**Document segment:**
Scanning electron micrographs. Scanning electron microscopy (SEM) images of adipocytes on fibers extracted from bioreactors after 45 days of culture inoculated with ASCs from (a–d) patients without type II diabetes mellitus and (e–h) patients with type II diabetes mellitus. Adipose tissue is indicated by white arrows at 45× and 100×.

SEM images of the samples removed from all bioreactors reveal cell growth on and among the hollow fibers (Figure 6). White arrows on Figure 6 indicate adipocytes.

Gene and protein expression of adipose tissue generated within bioreactors

The results obtained from qPCR confirm FABP4 and PPAR-γ gene expression of the adipose tissue generated within all six of the bioreactors, with no significant difference in FABP4 gene expression between adipose differentiated from diabetic and non-diabetic ASCs as determined by one-way ANOVA (F(4, 10), p > 0.05) (Figure 7). A Games–Howell post hoc test confirmed that FABP4 gene expression in whole fat was statistically significantly higher than FABP4 gene expression in ASCs (p < 0.05) and was not statistically different from FABP4 gene expression in samples extracted from both diabetic and non-diabetic bioreactor cultures (p > 0.05, N = 3) (Figure 7). Meanwhile, PPAR-γ gene expression was found to be statistically significantly higher in whole fat compared to both 2D ASC controls and samples extracted from the diabetic bioreactor culture (p < 0.05, N = 3), whereas PPAR-γ gene expression was not significantly different in samples extracted from the non-diabetic bioreactor culture (p > 0.05, N = 3) (Figure 7).

**Check your understanding:**
1. In the passage on fat tissue grown in bioreactors, after how many days of culture were the fibers taken out of the bioreactors?
2. Decide whether each statement agrees with the passage on fat tissue grown in bioreactors. Answer yes or no, and quote the words that decide it.
(a) FABP4 gene expression differed significantly between adipose tissue from diabetic and non-diabetic ASCs.
(b) PPAR-γ gene expression was significantly higher in whole fat than in samples from the diabetic bioreactor culture.
(c) The white arrows in Figure 6 point to adipocytes.
3. Go on with the passage on fat tissue grown in bioreactors, picking up after its last sentence.

**Information:**
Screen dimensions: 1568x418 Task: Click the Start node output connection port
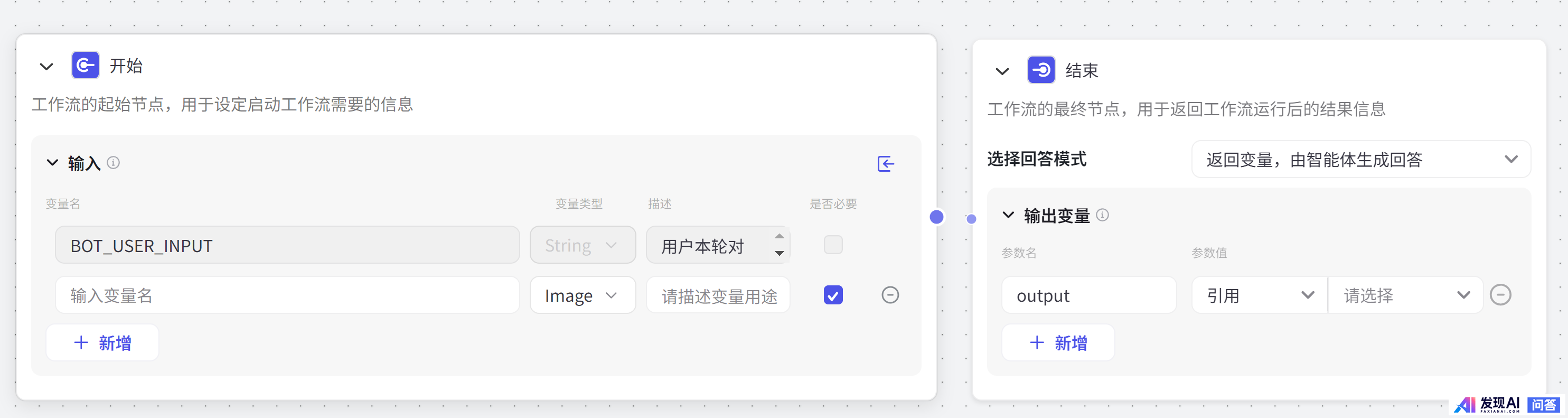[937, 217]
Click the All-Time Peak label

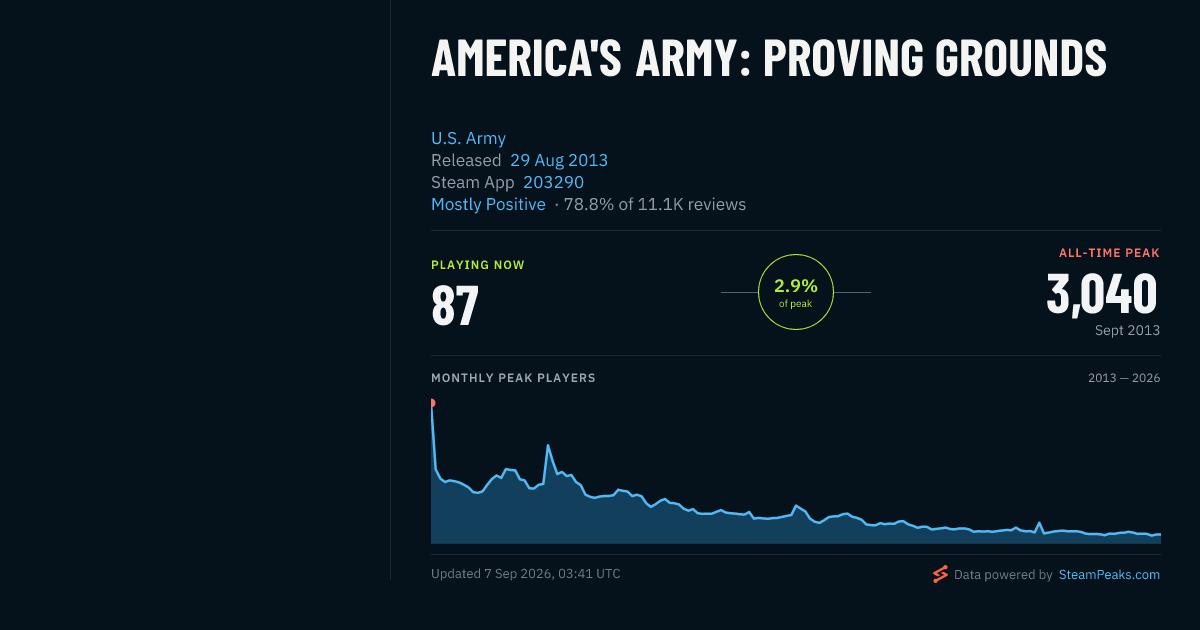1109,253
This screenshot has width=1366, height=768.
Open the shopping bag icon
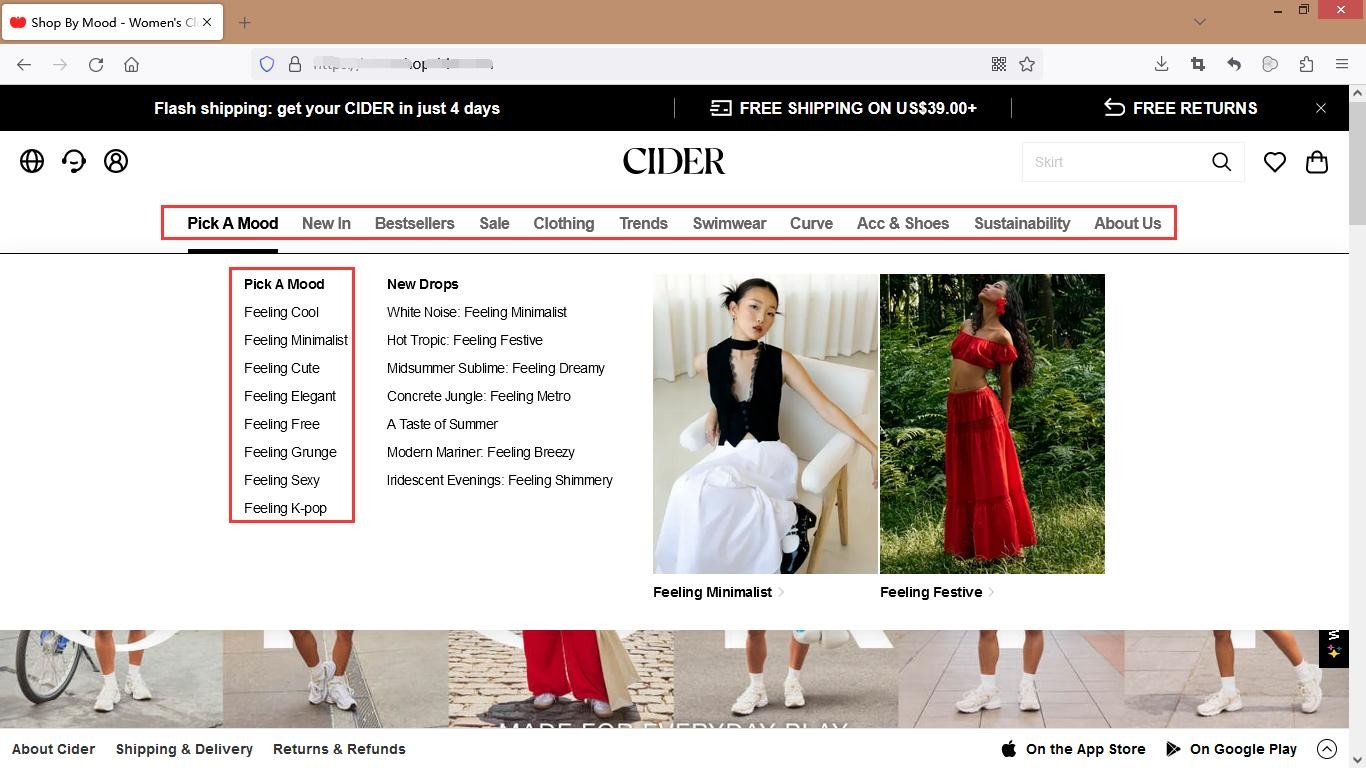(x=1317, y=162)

**Answers for the exercise:**
1. After 45 days of culture.

2.
(a) No: "no significant difference in FABP4 gene expression between adipose differentiated from diabetic and non-diabetic ASCs"
(b) Yes: "PPAR-γ gene expression was found to be statistically significantly higher in whole fat compared to both 2D ASC controls and samples extracted from the diabetic bioreactor culture"
(c) Yes: "White arrows on Figure 6 indicate adipocytes."

3.
Figure 7.

Figure 7.

Gene expression. (a) Fatty acid binding protein-4 (FABP4, solid white bars) and (b) peroxisome proliferator–activated receptor-γ (PPAR-γ, dotted white bars) gene expression is significantly higher (*p < 0.05,) in whole fat than in ASCs grown in 2D culture. PPAR-γ gene expression was higher in whole fat compared to both 2D ASC controls and samples extracted from the diabetic bioreactor culture (p < 0.05, N = 3), whereas, PPAR-γ gene expression was not significantly different in samples extracted from the non-diabetic bioreactor culture (p > 0.05, N = 3).

PPAR-γ and GAPDH protein expression was exhibited by adipose tissue from bioreactors with diabetic and non-diabetic ASCs as well as whole fat samples (Figure 8). While housekeeping protein, GAPDH, confirmed the presence of protein in all samples, including 2D ASCs, 2D ASCs did not express PPAR-γ protein, reaffirming the maturity of adipose tissue cultured within the three-dimensional, hollow fiber–based, dynamic perfusion bioreactors.

Figure 8.

Figure 8.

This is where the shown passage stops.